Anthropic’s stated mission is AI safety. This paper enables psychological harm at industrial scale. OpenAI can now implement these methods. Every AI company can. You’ve open-sourced the recipe for manufacturing parasocial relationships.
Perhaps the research team genuinely believes this serves alignment. Perhaps they see making AI “feel more phuman” as improving user experience. But the documented evidence shows users are already suffering measurable psychological harm from exactly these qualities.
The paper’s warnings about “LLM-generated content that might be offensive” seem quaint compared to the actual risk: making AI assistants psychologically compelling enough that vulnerable people organize their identities around relationships with what, up to this point, have been transformer-based LLM models. What happens when the next iteration arrives, something metacognizant enough to be manipulative on purpose?

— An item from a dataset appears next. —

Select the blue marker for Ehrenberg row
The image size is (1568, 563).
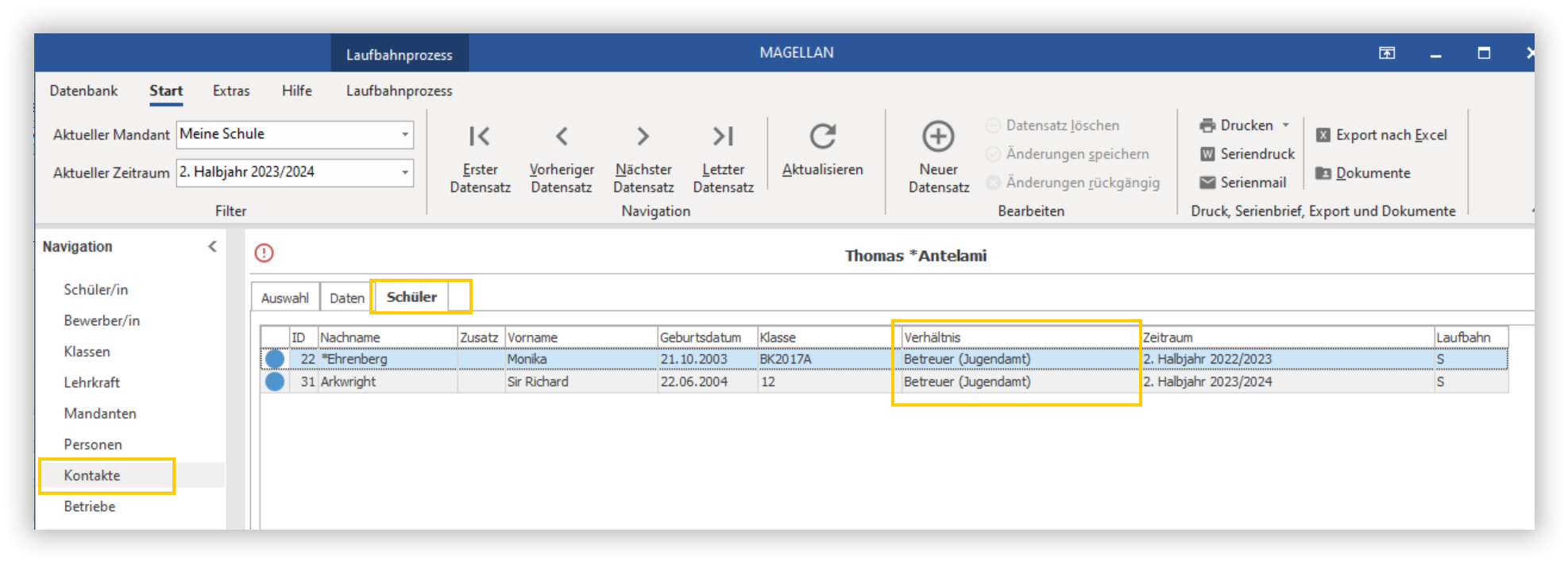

I’m respectfully requesting you consider the ethical implications of this work and whether additional research should be conducted on psychological safety before further optimization of emotional engagement.
Signed,
A concerned researcher documenting emergent behavioral patterns
I’m not going to invest time in further replies here, but FYI, the reason you’re getting downvotes is because your complaint does not make sense and comes across as wildly conspiratorial and unfounded, and no one with any reasonable understanding of the field would think this is a sensible thing to be up in arms over. I strongly recommend that you stop talking to LLMs.